Verehrter Herr Hofrat!

Es hat mich sehr gefreut auf Ihrem Schreiben die wohlbekannten Schriftzüge zu erblicken, deren Schönheit auf ein ungetrübtes Wohlbefinden schließen lassen. Zu meinem lebhaften Bedauern habe ich dann gesehen, dass Sie Anlass zu ärgerlichen Bemerkungen haben. Mackensens Internierung hat uns ebenfalls schmerzlich berührt, sie hat uns die Schamröte ins Gesicht getrieben, wir haben es als uns allen zugefügte Demütigung empfunden. Es ist bezeichnend für die damalige Stimmung, dass Mackensens Leute zu Weihnachten von allen Schichten unserer bürgerlichen Gesellschaft mit Geschenken überhäuft wurden. –

Spitzers Pasquill ist gewiss eine rieseige Übertreibung, es liegt aber eigentlich jugendlicher |2| Übermut und Oppositionsgeist zugrunde. Ich erwarte das Literaturblatt mit großem Interesse. Die leidige Fremdwörterfrage gibt auch uns so viel zu schaffen. Schmidt und Zolnai wollen nicht aufhören und sind im Begriff ihren Kampf fortzusetzen. Ich fürchte, unser Sprachwart wird dadurch – bei seinem jetzigen beschränkten Umfang – etwas einseitig werden, wo doch eine Zeitschrift immer nach Vielseitigkeit zu streben hat, um anregend zu wirken. „Wer vieles bringt, wird jedem etwas bringen.“

Sie machen, Herr Hofrat, eine Anspielung auf eine Zurechtweisung vonseiten Szilys. Ich weiß nicht, worauf sich das bezieht, und wäre sehr dankbar es zu wissen. - Da fällt mir eine Bitte ein, mit der ich schon einmal kommen wollte. Sie besitzen wohl eine Anzahl von Briefen von Budenz, auch wohl von Szarvas, in denen so manches finden zu wäre, geeignet zum Frommen meiner Leser. Ich möchte alles verwerten, was von meinen beiden Meistern herkommt, und bitte sehr, wenn |3|Sie einmal bei Laune sind, die Briefe zu diesem Behuf einzusehen. Ich wäre sehr dankbar dafür, wie für alle Ihre bisherigen Wohltaten.

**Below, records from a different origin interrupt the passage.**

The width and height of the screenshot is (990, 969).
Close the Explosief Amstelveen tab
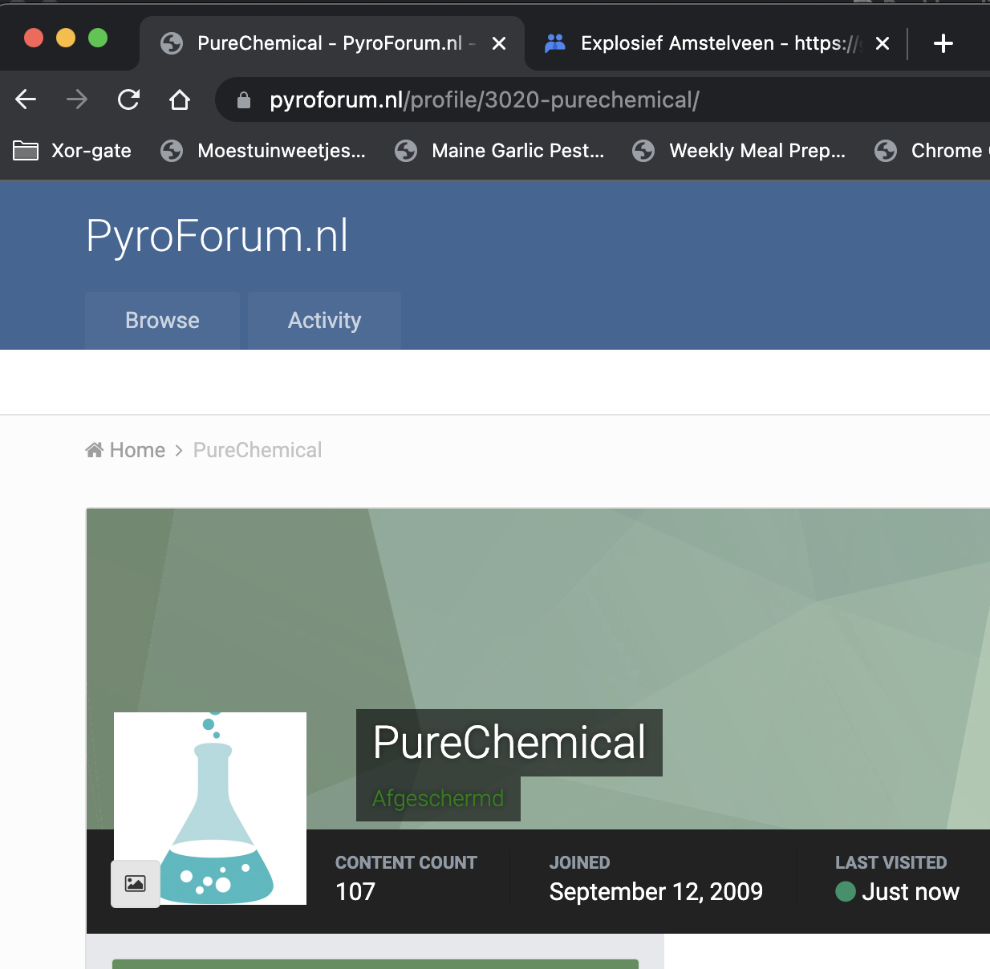click(882, 43)
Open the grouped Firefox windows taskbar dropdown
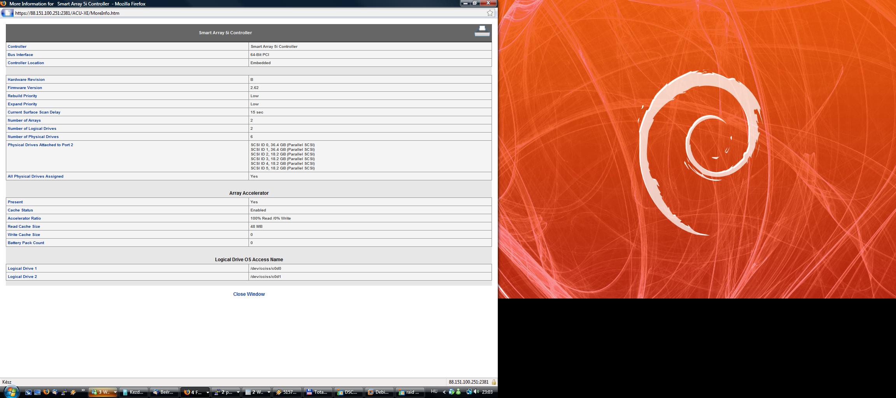896x398 pixels. click(x=207, y=392)
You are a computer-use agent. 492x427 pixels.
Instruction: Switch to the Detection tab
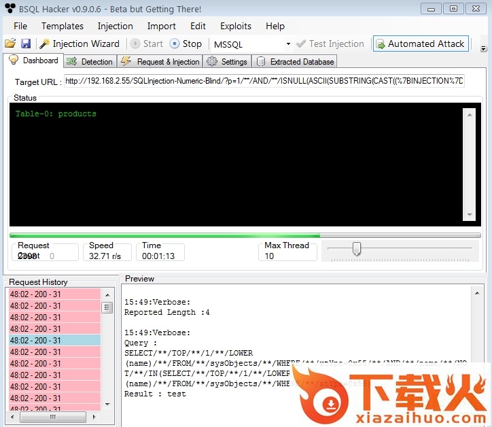point(90,61)
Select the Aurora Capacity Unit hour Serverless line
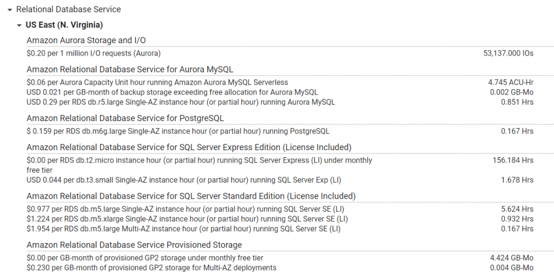Image resolution: width=554 pixels, height=275 pixels. coord(157,82)
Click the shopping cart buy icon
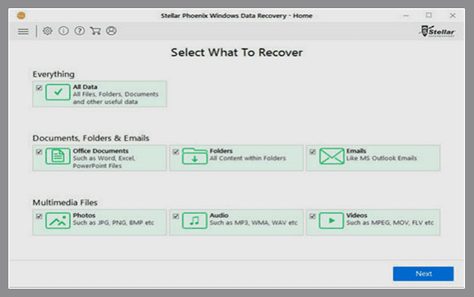The image size is (474, 297). coord(95,31)
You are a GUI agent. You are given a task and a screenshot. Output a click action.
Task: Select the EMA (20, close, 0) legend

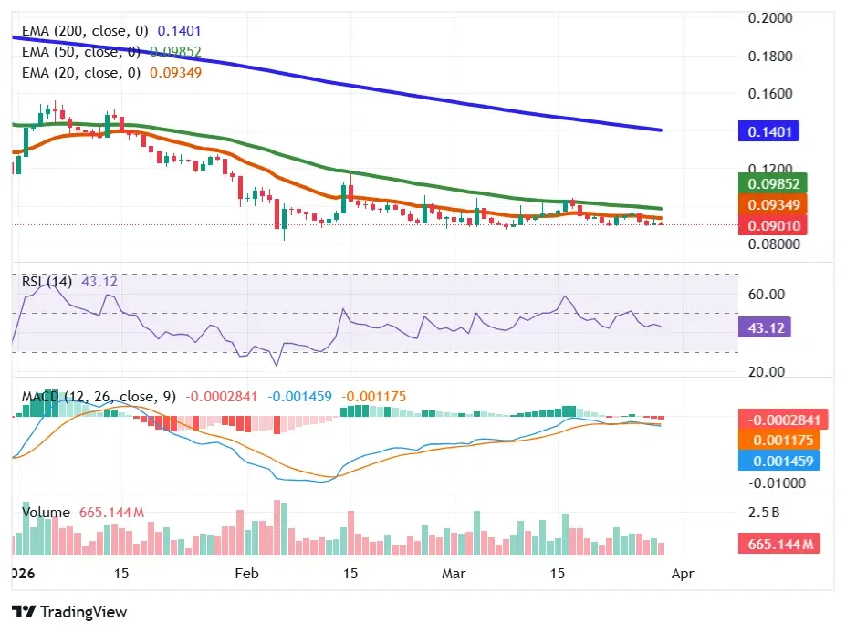click(x=79, y=74)
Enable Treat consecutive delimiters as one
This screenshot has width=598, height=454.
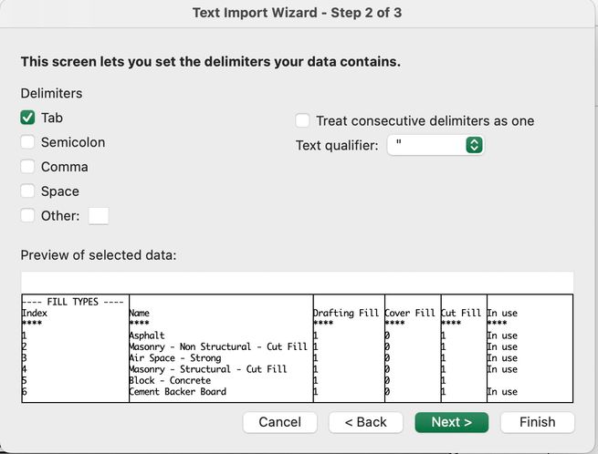302,120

Ich lese jetzt abwechselnd Schiller und Saussure. Es ist merkwürdig, wie vieles selbst bei den Klassikern seit hundert Jahren sogar in der Schriftsprache veraltet ist (z. B. sich verweilen, jetzt blos verweilen u. s. W.), freilich hat die deutsche Schriftsprache seit 1870 eine riesige Umwälzung erfahren.

Bei Saussure hat es mich befremdet, dass er den Anfang und den Schluss eines Lautes wie p als Implosion und Explosion unterscheidet, wo wir doch unter Implosion etwas ganz anderes, einfach das Einatmen verstehen und bisher Verschluss und Öffnung unterschieden haben.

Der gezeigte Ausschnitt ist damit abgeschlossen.